Speeding up Varnish Cache

TLDR; Don’t send http requests though more tests than you need to, especially 100+ item regexp comparisons.

At work we run Varnish Cache in front of our websites. It caches webpages pages so that when people request the same page it gets served quickly out of cache rather than having to be generated by the application each time. Since pages only change every few minutes (at most) and things like pictures barely every change we can serve 98-99% of request out of cache and handle the website with a lot fewer servers.

Last week I noticed that one of our varnish servers (we have several) was using about 60% of CPU (60% on each core) to serve just 2600 hits/second. In the past we’ve seen the servers get a little overloaded at around 4-5000 hits/second while people on the varnish mailing list report getting over 10,000 hits/second easily. I decided to spend a few hours playing with our varnish config to see if I could speed things up.

I suspected the problem was with some regexps we had in vcl-recv which is run for every request received by the cache. But first I setup a test enviroment to help me trace the problem.

  1. Install Varnish on a test VM ( I’ll call it “server1″ ) with our production config
  2. Run varnishncsa on a production box for a while and copy over the logs  ( I copied 1.6 million lines ) to another VM “client1″
  3. Install some http benchmarking software on client1
  4. Both server1 and client1 were since CPU ( single core ) with 1GB of RAM on server1 and 750MB on client1.
I actually found the benchmarking software to be a pain. I tried httperf, ab, and siege and found they all had their limitations. The hardest bit was we run multiple domains and it was hard to tell a program to “run their this list of URLs and send them all to this IP” so I ended up just creating about 30 host file entries.

DATA EXTRACT:
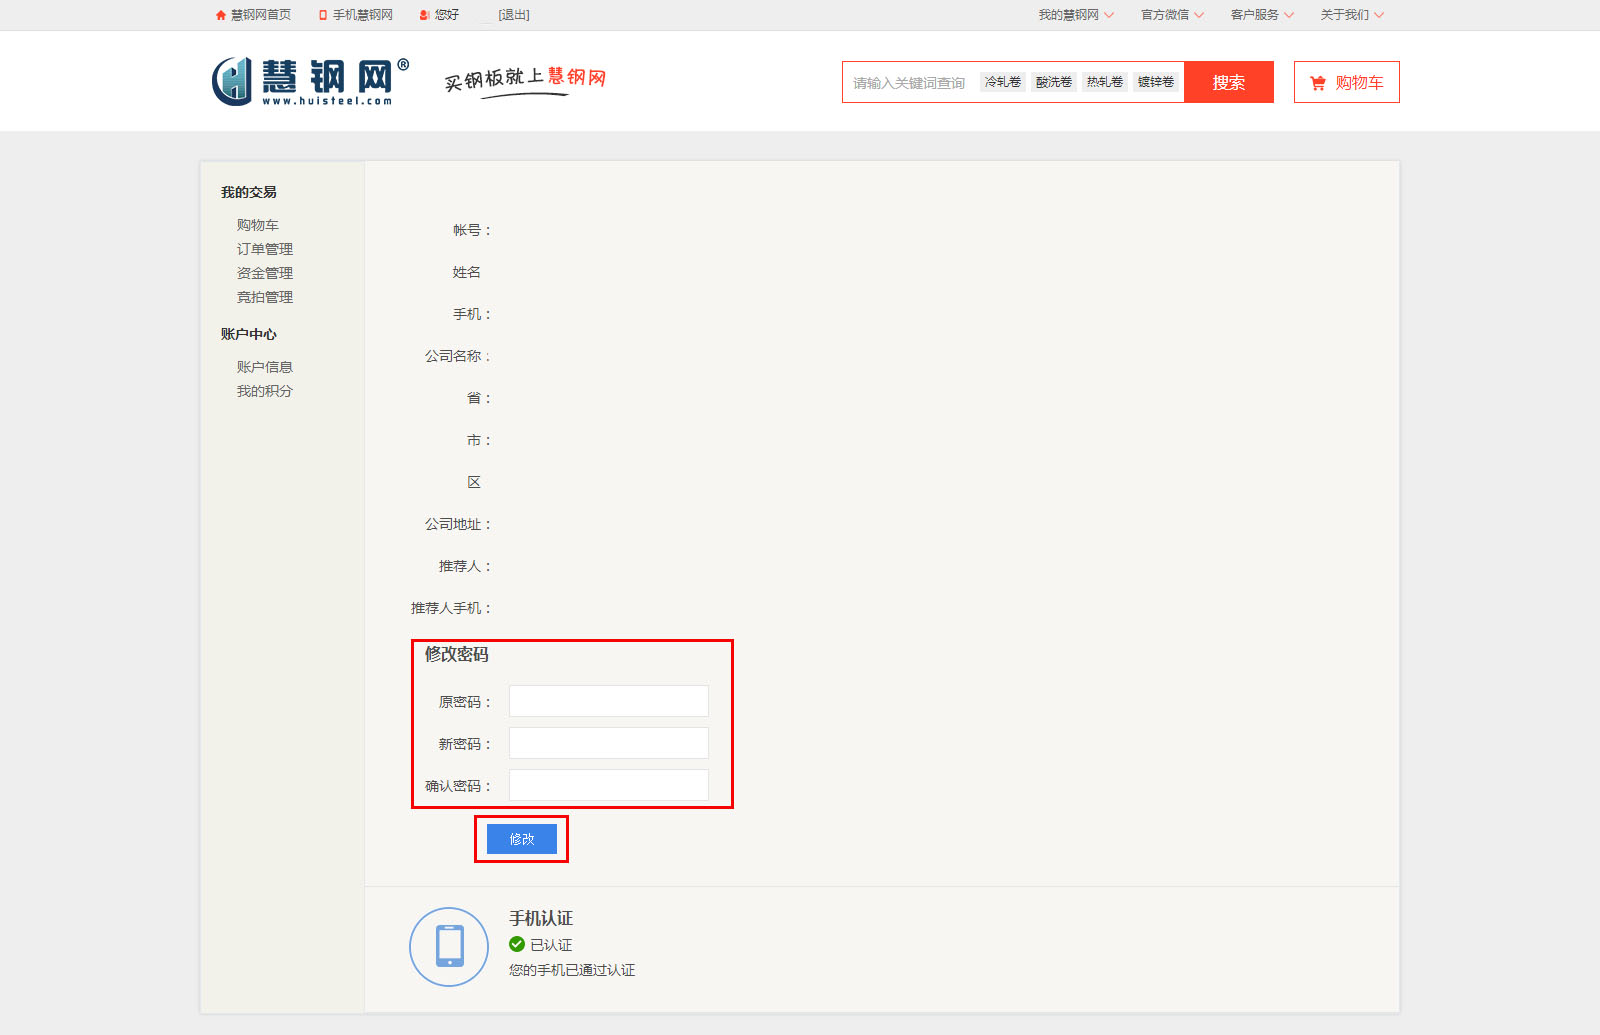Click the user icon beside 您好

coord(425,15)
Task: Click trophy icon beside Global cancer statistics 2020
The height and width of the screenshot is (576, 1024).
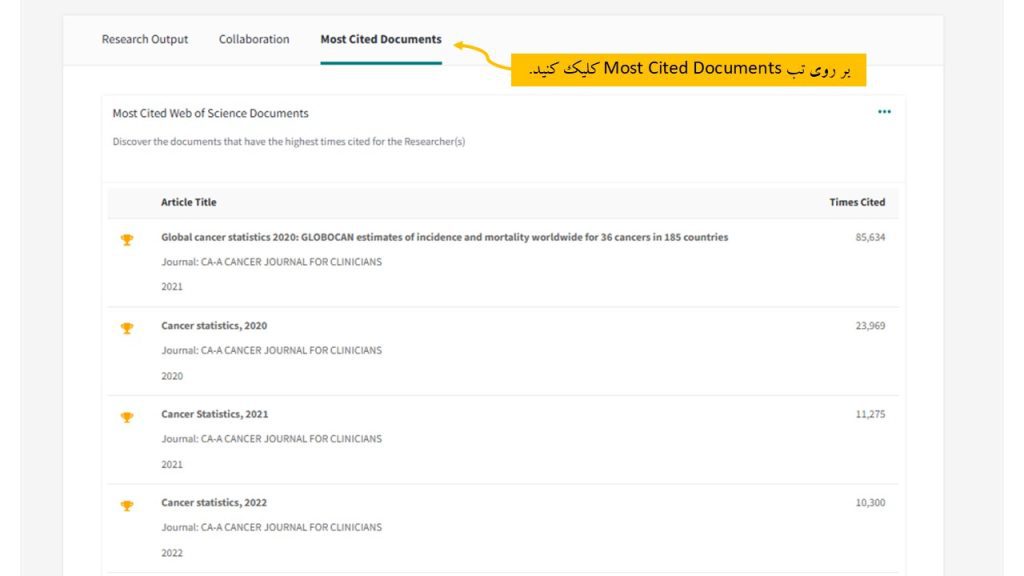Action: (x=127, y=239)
--
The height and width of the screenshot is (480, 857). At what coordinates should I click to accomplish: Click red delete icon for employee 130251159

STATED EXERCISE 1:
Reproduce the Varnish Cache write-up word for word, everything from "Last week I" down to "trace the problem.".
STATED EXERCISE 2:
Put this sentence from the Varnish Cache write-up into German: "I tried httperf, ab, and siege and found they all had their limitations."

TASK ANSWER 1:
Last week I noticed that one of our varnish servers (we have several) was using about 60% of CPU (60% on each core) to serve just 2600 hits/second. In the past we’ve seen the servers get a little overloaded at around 4-5000 hits/second while people on the varnish mailing list report getting over 10,000 hits/second easily. I decided to spend a few hours playing with our varnish config to see if I could speed things up.

I suspected the problem was with some regexps we had in vcl-recv which is run for every request received by the cache. But first I setup a test enviroment to help me trace the problem.

TASK ANSWER 2:
Ich habe httperf, ab und siege ausprobiert und festgestellt, dass sie alle ihre Einschränkungen hatten.